[Task brief]
Exact wording is required: transcribe all the entries and leave the images out.

[Exercise inputs]
------------------------------------------------------------------------
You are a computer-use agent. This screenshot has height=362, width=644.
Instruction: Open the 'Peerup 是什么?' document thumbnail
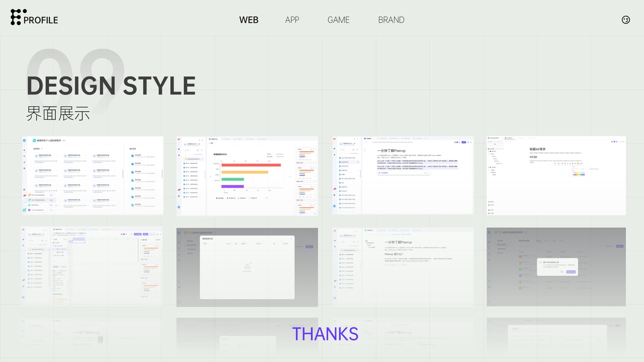[403, 267]
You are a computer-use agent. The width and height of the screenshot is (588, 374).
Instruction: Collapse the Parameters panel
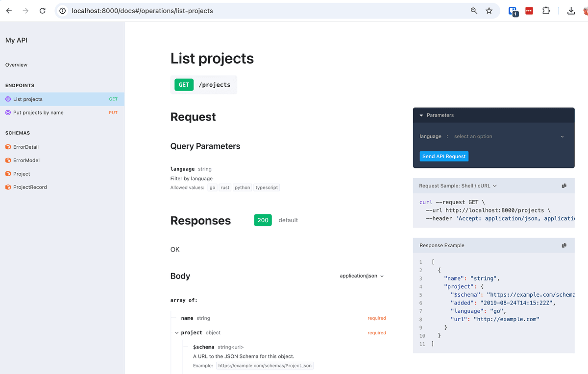421,115
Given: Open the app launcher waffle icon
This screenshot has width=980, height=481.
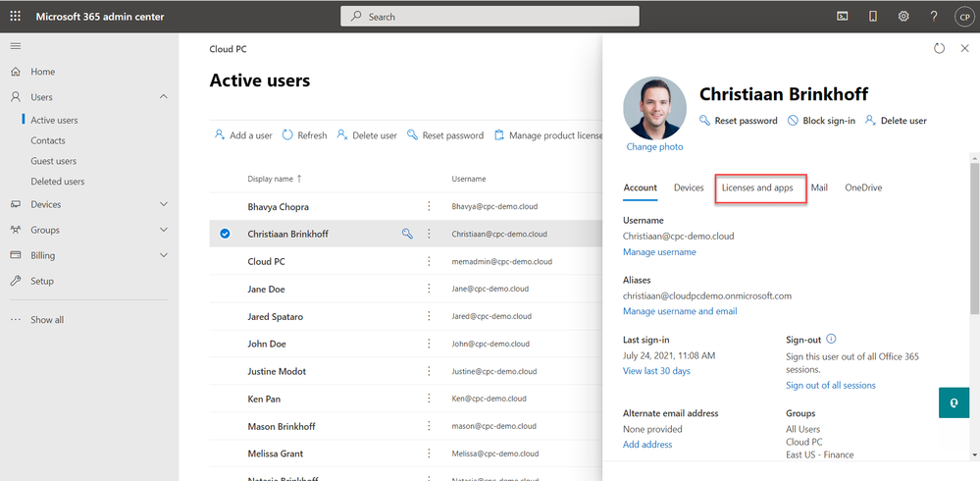Looking at the screenshot, I should coord(15,17).
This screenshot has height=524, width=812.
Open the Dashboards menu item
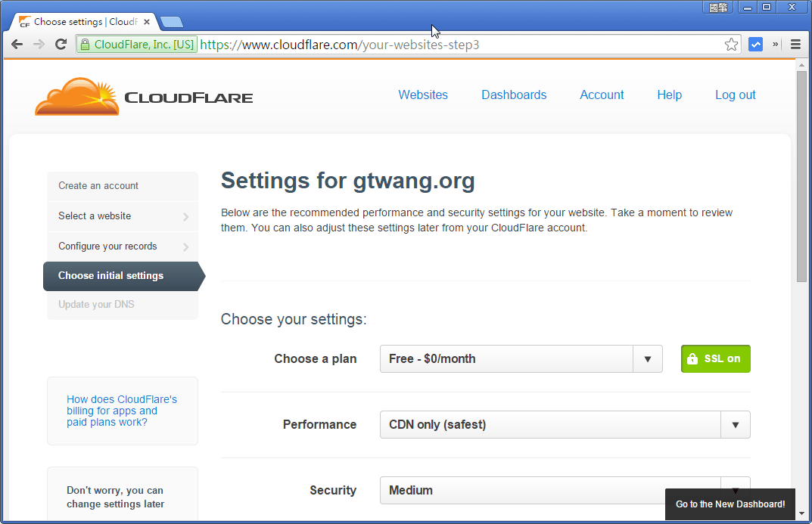pos(514,95)
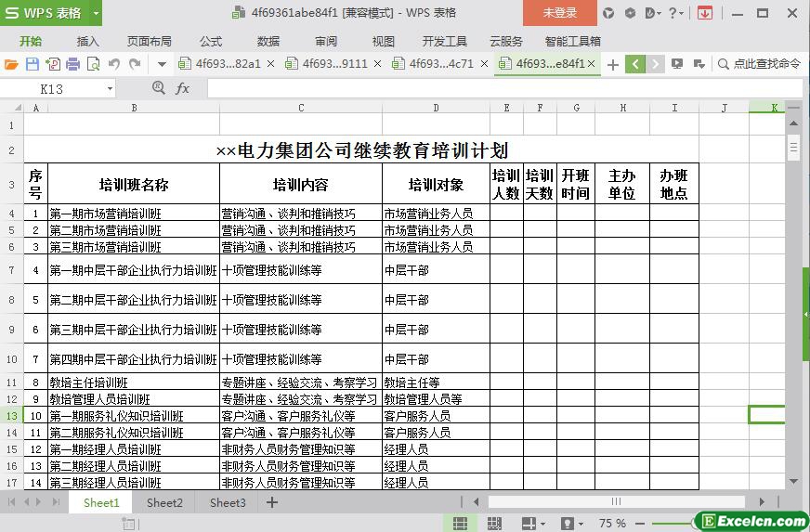Expand the Name Box dropdown arrow
Image resolution: width=810 pixels, height=532 pixels.
pos(110,89)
------------------------------------------------------------------------
[Answer to this exercise]
You are a computer-use agent. This screenshot has height=362, width=644.
Instruction: Open the 'Peerup 是什么?' document thumbnail
[403, 267]
You are a computer-use agent. The width and height of the screenshot is (588, 374).
Instruction: Collapse the Parameters panel
421,115
Given: Open the app launcher waffle icon
This screenshot has width=980, height=481.
Looking at the screenshot, I should coord(15,17).
This screenshot has height=524, width=812.
Open the Dashboards menu item
pos(514,95)
Expand the Name Box dropdown arrow
Image resolution: width=810 pixels, height=532 pixels.
pos(110,89)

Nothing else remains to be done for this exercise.